> All that's really "automatic magic" in the vendor branch support is the
> fact that "cvs import" automatically creates the branch structure, and
> any truly obvious conflicts with local changes on the trunk are detected
> and reported so that the maintainer can have some indication as to how
> difficult the creation of a local release might be. In the end it might
> be just as easy to skip the automatic conflict detection, in which case
> it's really pointless to use a magic "vendor" branch -- it would be just
> as easy to import the vendor release directly to the trunk and to create
> normal branches to identify local changes, re-starting a new local
> "release" branch after every import.
If I understand this correctly, you are saying to use the trunk for the
vendor, and branches for local; the opposite of the default (branch for
vendor, trunk for local).
How do you do the import then? (what is the command for 'take this
directory tree, stick it on the trunk as the current head, including
removed or added files or sub-directories'?)

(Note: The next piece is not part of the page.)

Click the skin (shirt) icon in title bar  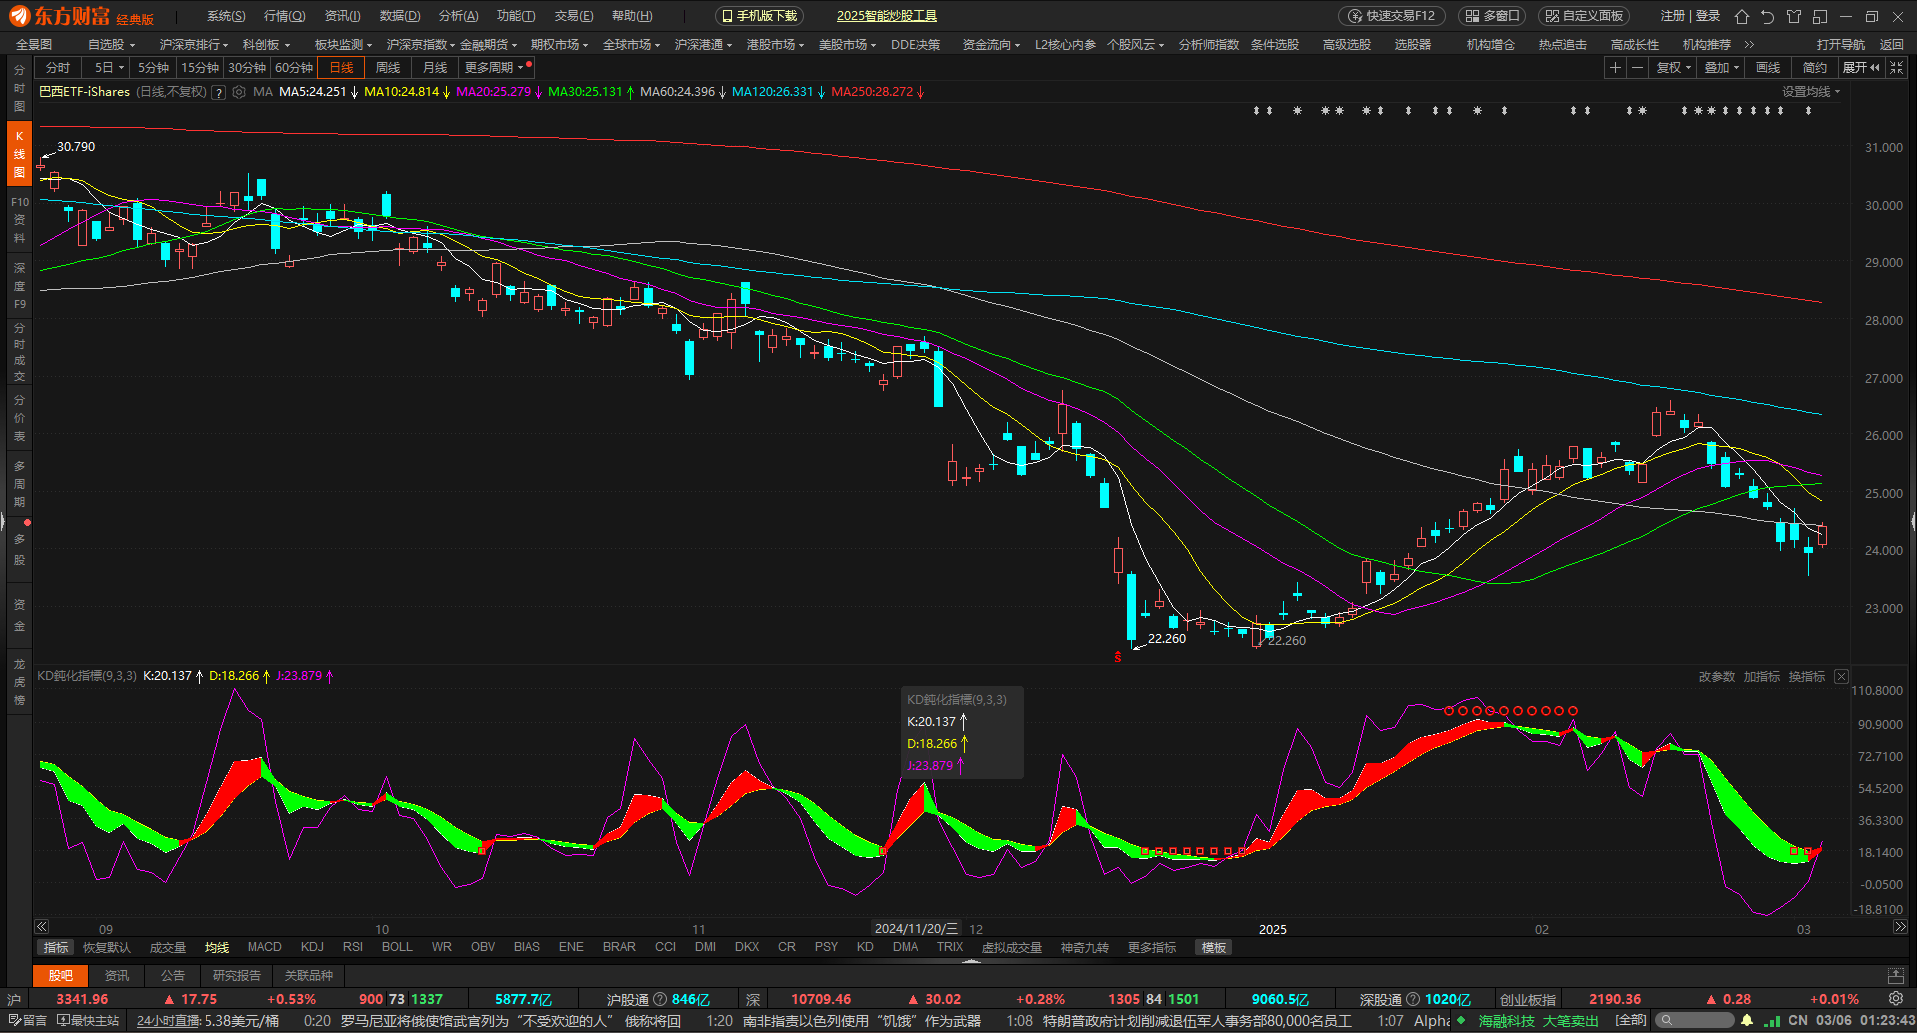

For that matter, what if I wanted to put it on a branch other than the
vendor branch? I can specify a three digit branch to import, but unless
I've just done a 'commit -r2', that's not really useful. -- HEY, THAT'S
A GOOD USE OF REVISION IN CVS! (Comments please, before I shoot myself
using it)
> i.e. do a three-way diff between the head of the trunk and the head of
> the vendor branch (i.e. the revision as of the previous import), and
> /dev/null, with conflict markers. In my example from earlier today I
> don't have enough lines of text to really show this properly, but
> perhaps it'll do:
>
> $ cat foo.c-1.2
> foo
> barf
> $ cat foo.c-1.1.1.1
> foo
> $ diff3 -aAm foo.c-1.2 foo.c-1.1.1.1 /dev/null
> <<<<<<< foo.c-1.2
> foo
> barf
> ||||||| foo.c-1.1.1.1
> foo
> =======
> >>>>>>> /dev/null
I hate to admit it, but I had compeletly forgotten about diff3, or even
realized that that was the tool being used for the conflict marking :-).
Just as an aside, something that actually came up yesturday; I'm hoping
that you might have an idea on. We had a source directory that was being
re-organized on a branch. One of the files was modified on the trunk,
and had some stuff (two routines) deleted. All of the old stuff was
empty files on the branch (the re-organization was a complete
re-structuring of the project).
I was trying to figure out some way to say "Here is the stuff that has
been added to the trunk since the branch was created, and here is the
stuff that was deleted from the trunk since the branch was created", in
the conflict format (easy enough in the patch format, but less useful
for the cleanup/reorganization
The 'additions' were easy enough, but I still can't figure out how to
get the deletions into conflict format. Any ideas?